Me: “Oh, I need to respond to that later.”

Text Message: cries softly as it floats into the void, never to be seen again

Text Message Chaos and Overwhelm

Until recently, I’ve managed my text messages differently from email or work-related instant messaging.

I never did anything with text messages other than collect hundreds upon hundreds of conversations that sat in a chronological heap waiting to welcome me each time I opened my messaging app. Conversations that needed a response would get intermixed with ones that did not need a response and would get buried as more messages were received in yet other conversations. I don’t receive a ton of text messages, but with no system at all to handle them, I felt overwhelmed when opening my messaging app and was ghosting a lot of people as a result.

This led to some cognitive dissonance where I felt like a wizard in the world of email, but I felt like a Neanderthal when it came to responding to friends and family over text.

My Text Message Triage System

Now my process for handling texts is similar to my process for emails. Conceptually, I think of my messaging app like my email inbox, with each conversation being like an extremely long-running email thread.

For each message I receive, I work through the following questions:

1. Can This Conversation Be Deleted?

Bye-bye spam. I don’t delete many conversations because they don’t take up much storage anyway, but if it’s something I know I will never revisit then I burn it with fire and move on with my day.

2. Is This Message Just for Reference?

Archive it! If I don’t need to respond, then conversations go straight to my archive where they can still be searched and retrieved.

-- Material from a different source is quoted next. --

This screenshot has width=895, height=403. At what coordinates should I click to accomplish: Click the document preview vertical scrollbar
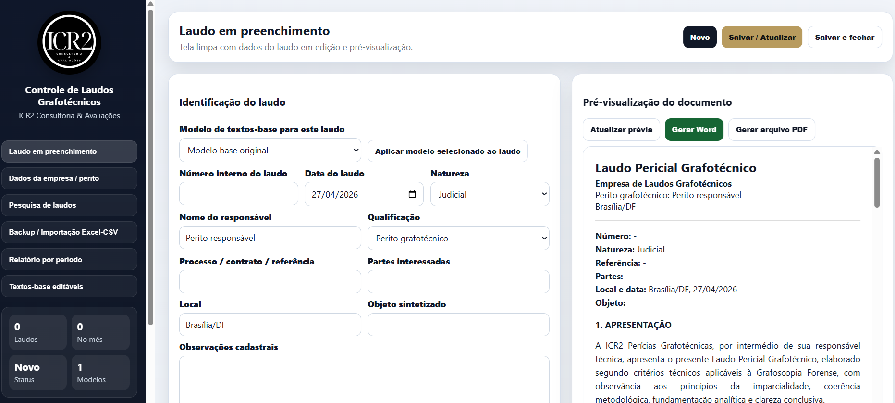click(x=877, y=183)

3. Can I Respond In 2 Minutes?

Just do it! Future-me has better things to do and doesn’t need the cognitive overhead of thinking about needing to respond. Knock this out now.

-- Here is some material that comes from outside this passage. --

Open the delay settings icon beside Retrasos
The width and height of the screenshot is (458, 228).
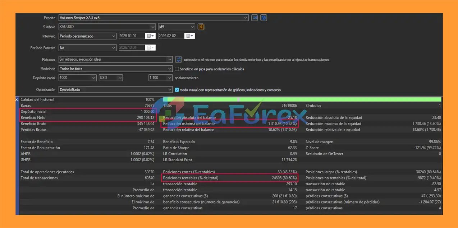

After I’ve responded, I archive the conversation to get it out of my inbox. The only exception is if I am awaiting a quick response and I will want to follow up if I don’t receive one. Then it stays in the inbox.

4. Do I Need to Respond, But Can’t Right Now?

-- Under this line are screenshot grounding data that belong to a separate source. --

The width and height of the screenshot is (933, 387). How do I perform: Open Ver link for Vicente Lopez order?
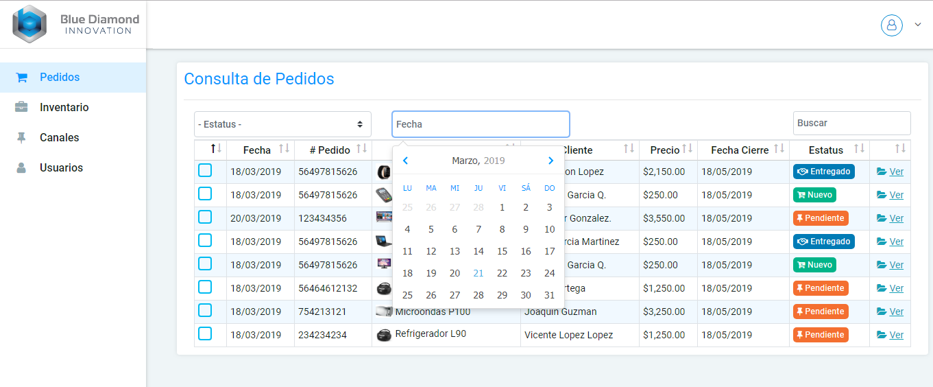pos(895,336)
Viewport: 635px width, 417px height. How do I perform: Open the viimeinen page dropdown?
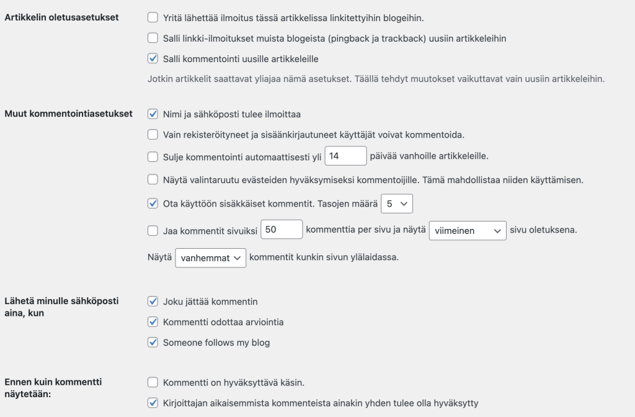468,230
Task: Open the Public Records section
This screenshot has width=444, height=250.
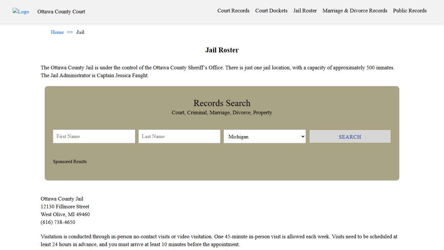Action: coord(410,10)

This one is a more context dependent.

If I can’t respond because I just don’t have time, then the message stays in the inbox. Unread or read, doesn’t matter. If it’s in the inbox, I need to get to it.

If I need to do something before I can respond, then that gets transferred to my to-do list, and I leave the message in the inbox.

Other Notes on My System

Some Group Chats Stay in The Inbox

I would love to get to complete inbox-zero and archive EVERYTHING, but with Google Messages if I archive a group chat, it is clunky to start a new message to the chat. So, I leave three of my high-volume group chats in my inbox at all times.

Use Swipe Actions

Swipe right to delete a conversation, swipe left to archive it. This helps me move through messages quickly.